Let’s step through the code. The chart_id is the unique identifier for the chart we’re trying to embed. As we’ll see shortly, this comes from the Superset UI.

Next, we define the get_access_token function which retrieves an access token. To get this, we need to log into Superset. We use the default username and password which we POST to the login endpoint and extract the token from the JSON that’s returned. This token lets us fetch a guest token which is required for embedding the dashboard.

Next, we define the get_guest_token function which retrieves the guest token. It takes the ID of the user as an argument so that it can apply row-level security to the dataset that powers the dashboard. Row-level security, often abbreviated as RLS, is a mechanism which restricts a user’s access to only those rows that they have the permission to access. If we look at the view we’ve created, it contains the data for all the users. Applying row-level security allows us to display only those rows which pertain to the given user. The rls field in the JSON body contains the clause which limits the access of the user. It is applied as a part of the WHERE clause and filters the rows in the dataset. The resources field contains the ID of the chart that we’d like to embed. The user field contains the details of the guest user.

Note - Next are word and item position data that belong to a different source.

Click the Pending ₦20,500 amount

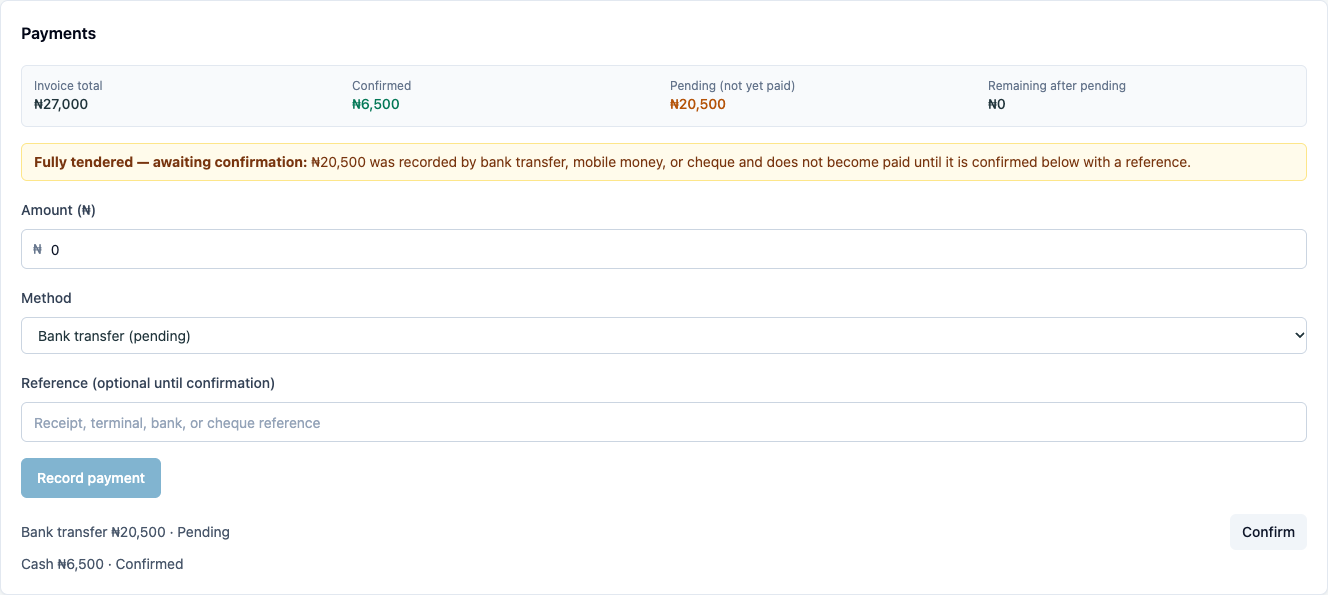[698, 104]
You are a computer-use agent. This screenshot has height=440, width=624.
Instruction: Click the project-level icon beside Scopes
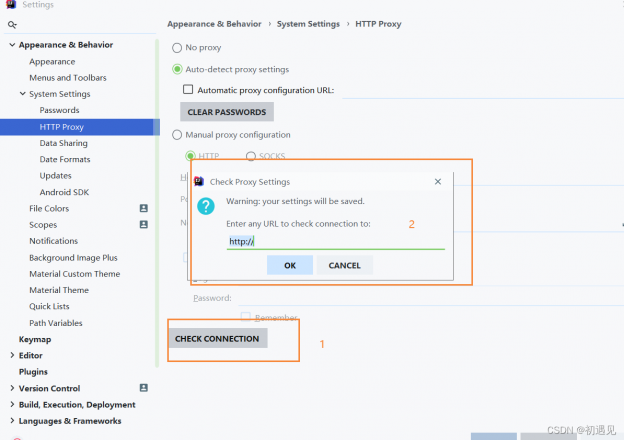[x=143, y=225]
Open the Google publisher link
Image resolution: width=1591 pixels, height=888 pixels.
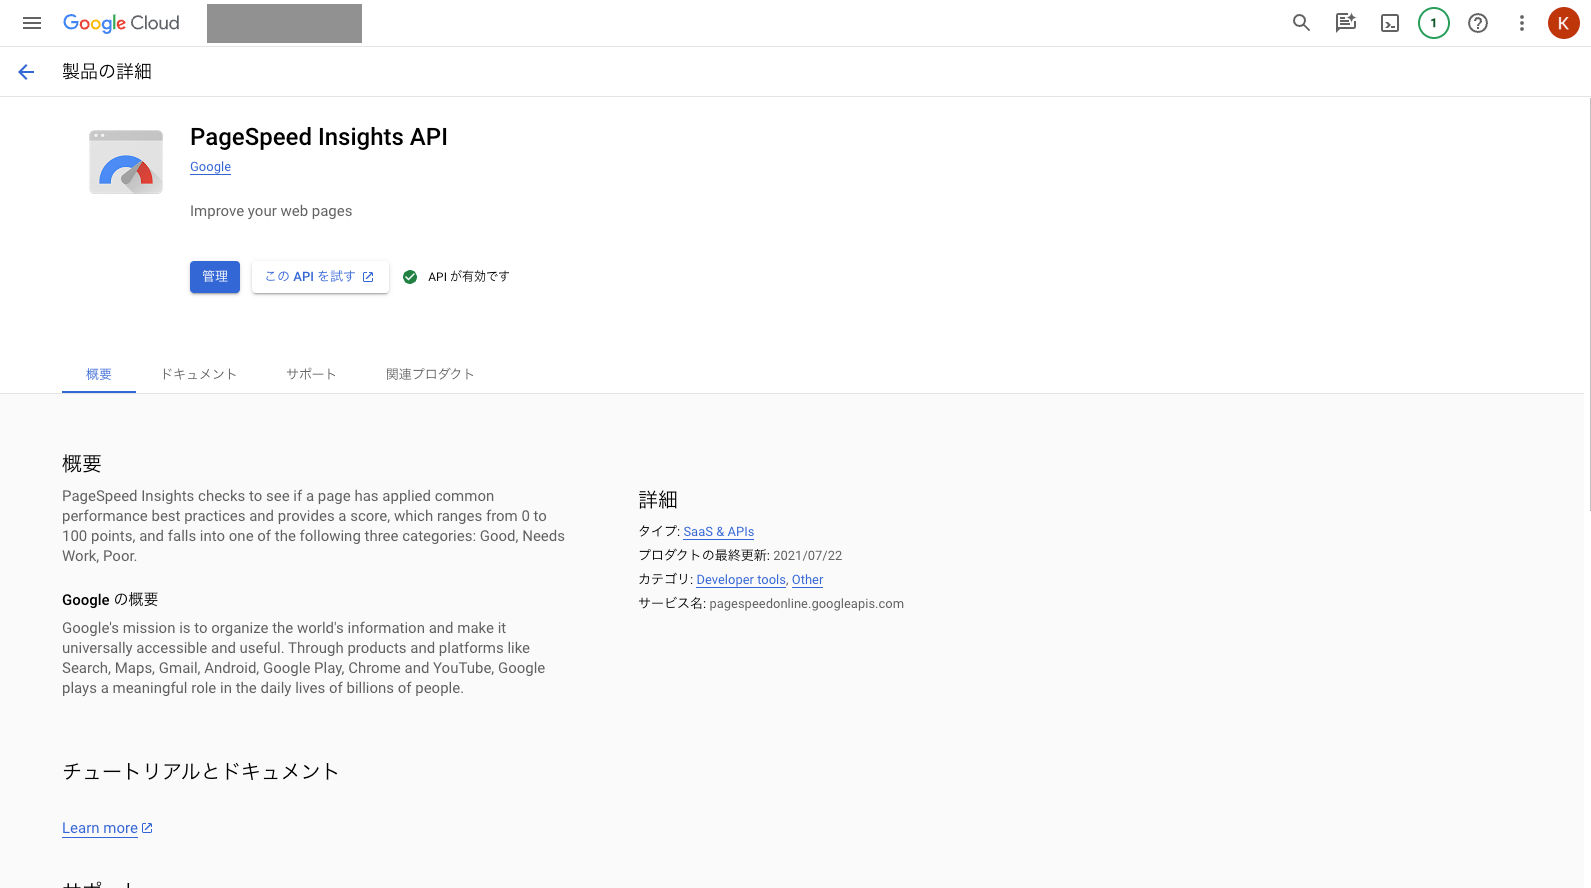click(x=210, y=167)
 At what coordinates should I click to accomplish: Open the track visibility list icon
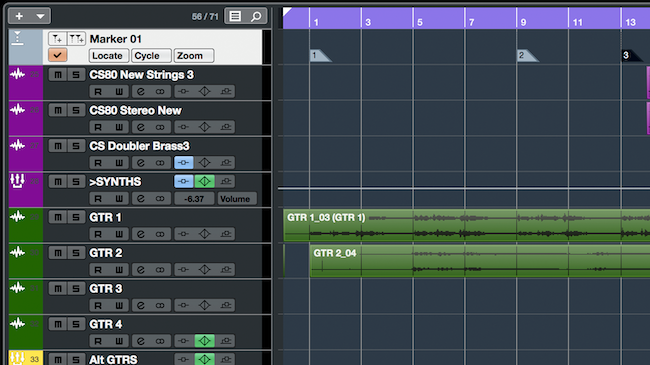[235, 16]
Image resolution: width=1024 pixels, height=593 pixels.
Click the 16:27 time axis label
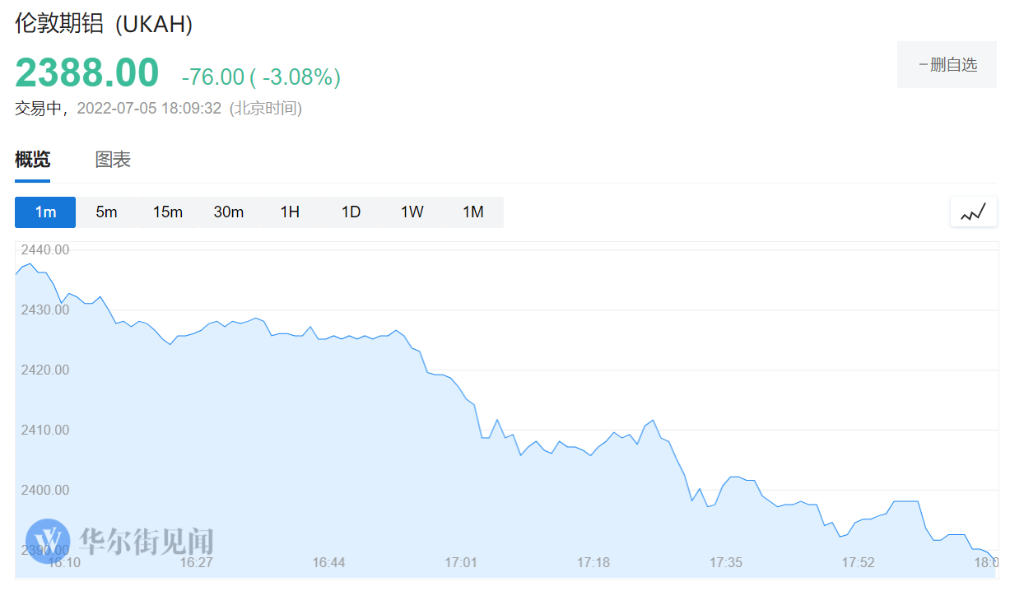pyautogui.click(x=196, y=563)
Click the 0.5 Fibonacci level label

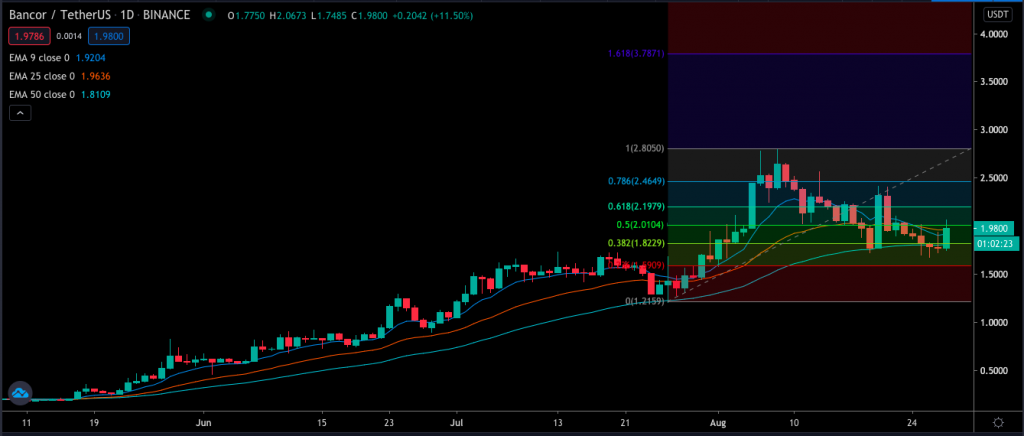tap(638, 225)
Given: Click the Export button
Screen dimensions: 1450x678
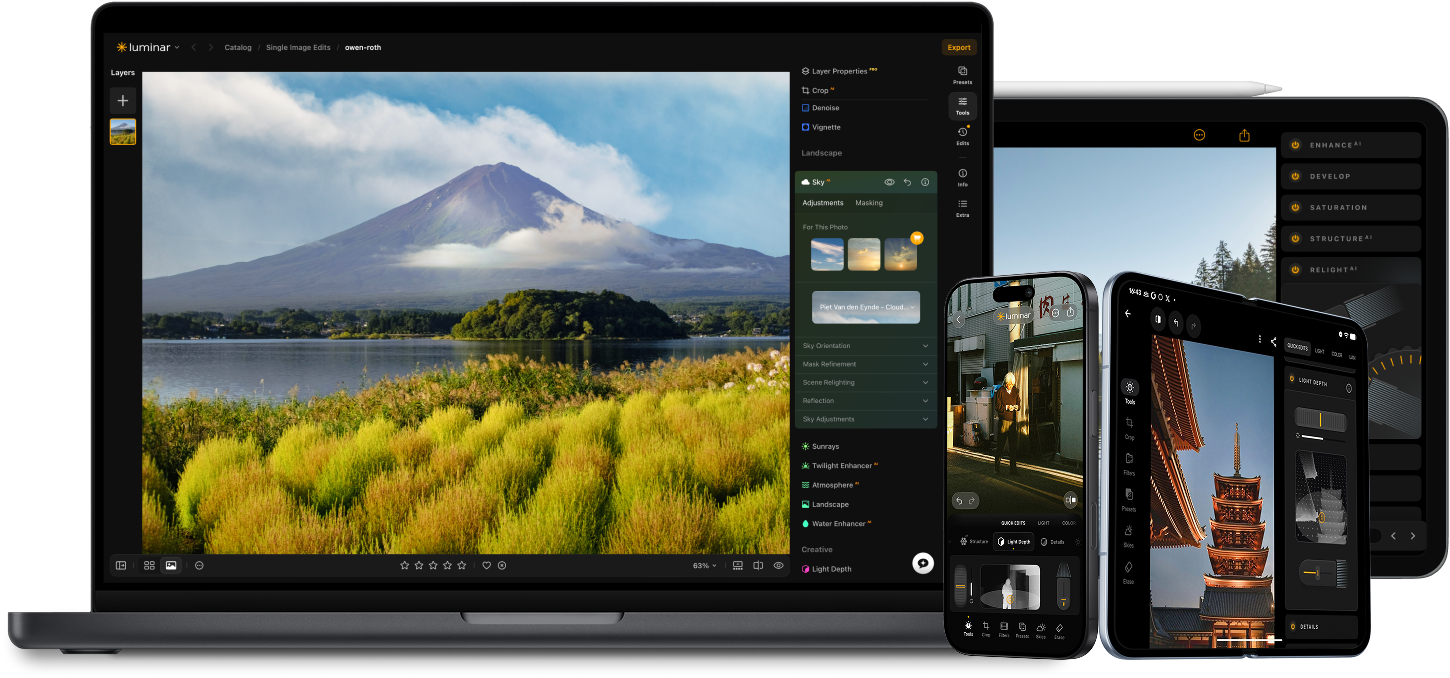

Next, we define the chart function which actually renders the tempalte. The template is rendered by calling the render_template function which takes the guest token and chart ID as arguments. This generates the final HTML which is returned to the user.

We’ll run this app in a separate terminal by executing the following command.

1
python run_app.py

After waiting for a while to let the Superset images build, we can go ahead and bring up its containers.

1
TAG=4.1.1 docker compose -f docker-compose-non-dev.yml up -d

After opening the Superset UI, we’ll begin by creating a dashboard. We’ll add a chart to the dasboard which is backed by the daily_orders_by_users view which we created earlier. We’ll add an area chart where we have date on the x-axis and the count on the y-axis with the ID of the user being the dimension. The screenshot below shows what it looks like.

The chart looks cluttered because it is displaying the data of every user. When we embed this chart, we’ll rely on row-level security to display the chart that only belongs to a particular user. Similarly, we’ll add a table backed by the frequent_cafes view and display it in the dashboard. Remember that the filtering is applied to the dataset backing the chart. This means that we can create the table and exclude the user_id column from display.

Having added all our charts to the dashboard, we can embed it in the webapp. Begin by saving the dashboard. Then, click on the three dots on the top-right hand and click “Embed dashboard”. You should see a dialog box pop up which allows you to list the domains from which the embedded dashboard can be accessed. We’ll leave this empty to allow embedding from all domains and click “Enable Embedding”. From the next dialog box, we’ll copy the ID of the dashboard and then click the X button on the top-right hand to close it.

We’ll replace the chart_id variable in our web application and then run it. It will start a Flask application that listens on port 5555. We’ll navigate to http://localhost:5555/1 which will display the chart and the table for the user with ID 1. The embedded dashboard will apply the row-level security clause for this user ID and only display their data. The dashboard looks as follows.

That’s it. That’s how to embed a Superset dashboard.